PROBLEM TO SOLVE: Only the stretch below from the line holding "Given: Enable Simple methods in one line" through the line holding "Viewport: 945px width, 902px height." should be restated, word for word and with both ends included; pictures stay out.

DATA SUPPLIED:

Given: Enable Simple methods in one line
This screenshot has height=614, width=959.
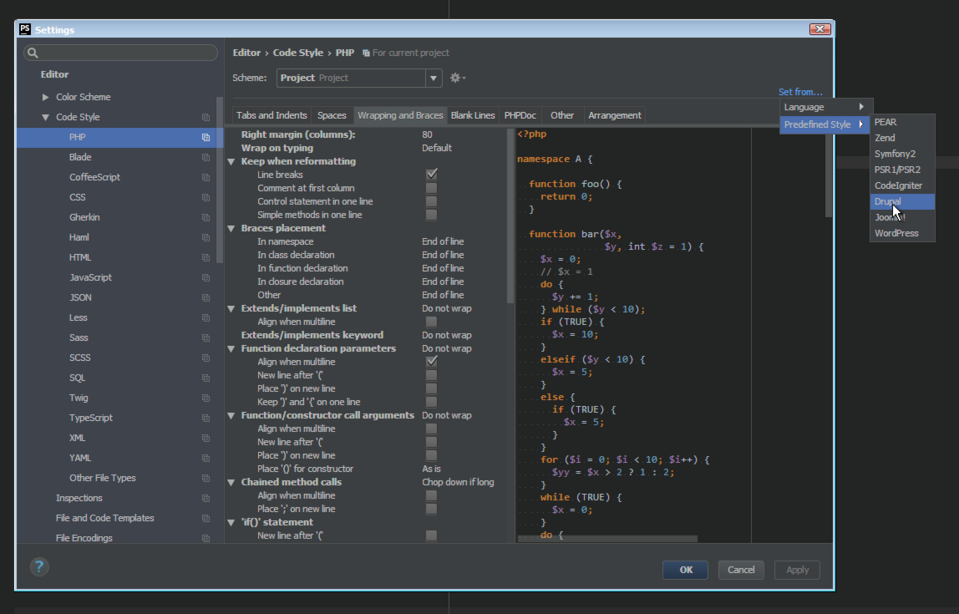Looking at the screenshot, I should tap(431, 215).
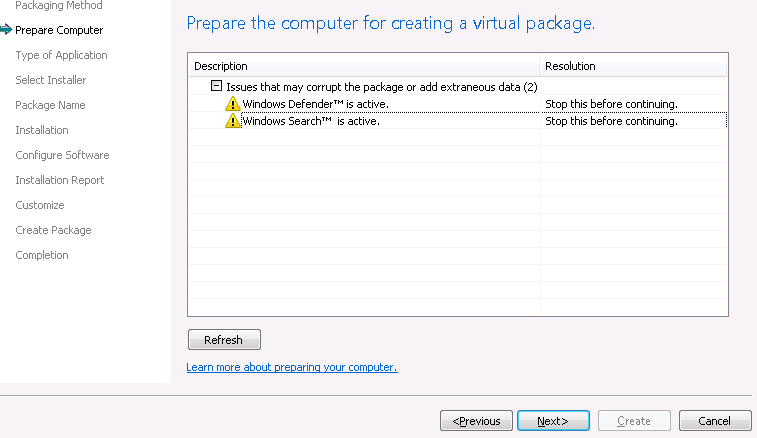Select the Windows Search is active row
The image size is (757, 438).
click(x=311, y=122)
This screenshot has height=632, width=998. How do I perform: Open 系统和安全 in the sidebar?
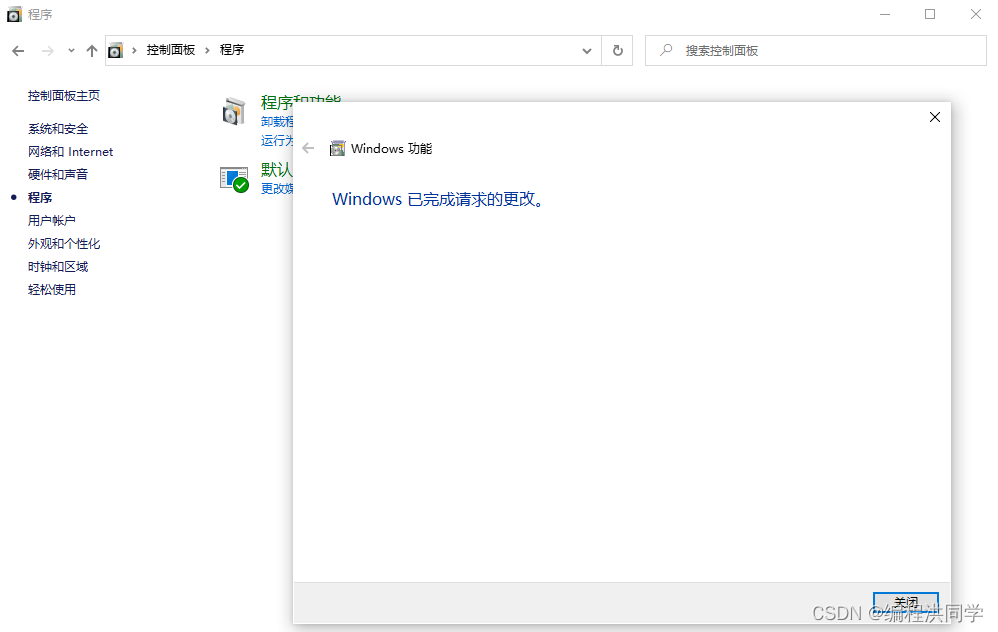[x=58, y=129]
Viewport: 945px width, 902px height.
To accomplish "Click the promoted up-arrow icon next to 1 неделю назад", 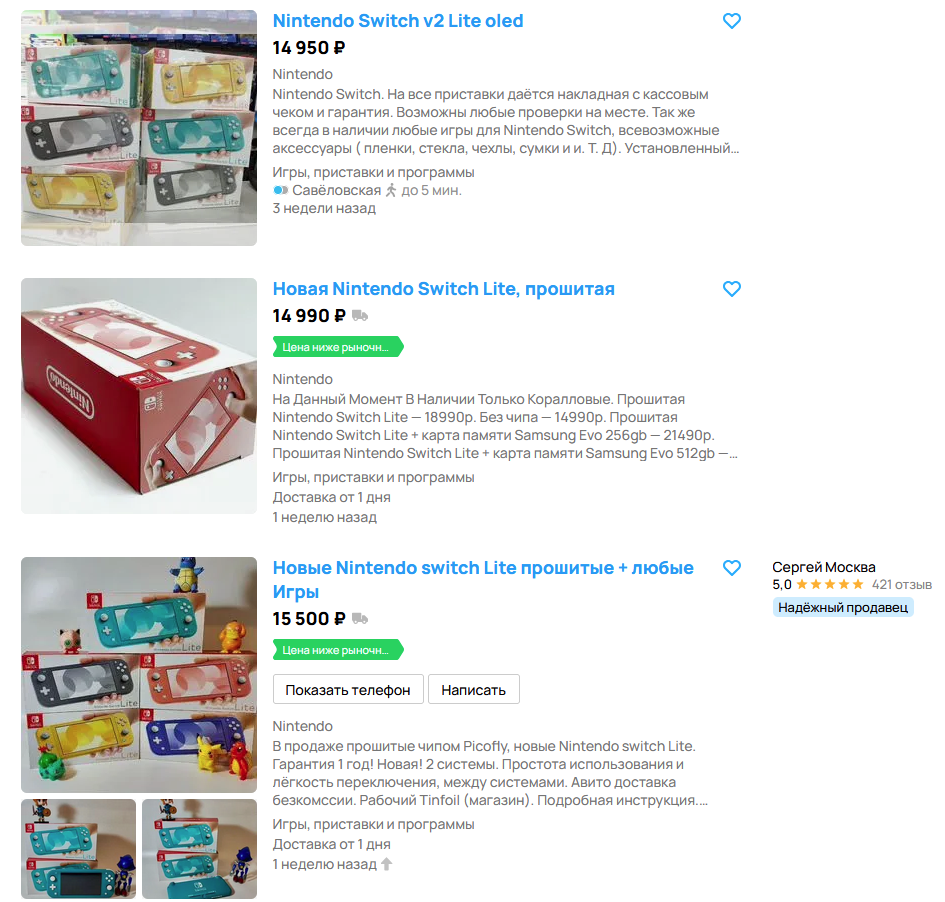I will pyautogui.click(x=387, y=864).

...

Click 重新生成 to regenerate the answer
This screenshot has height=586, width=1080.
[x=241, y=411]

RESULT OF THE TASK:
Given: Enable Simple methods in one line
This screenshot has height=614, width=959.
Looking at the screenshot, I should tap(431, 215).
Select the Windows Search is active row
The image size is (757, 438).
click(x=311, y=122)
This screenshot has height=632, width=998. How do I perform: Open 系统和安全 in the sidebar?
[x=58, y=129]
Viewport: 945px width, 902px height.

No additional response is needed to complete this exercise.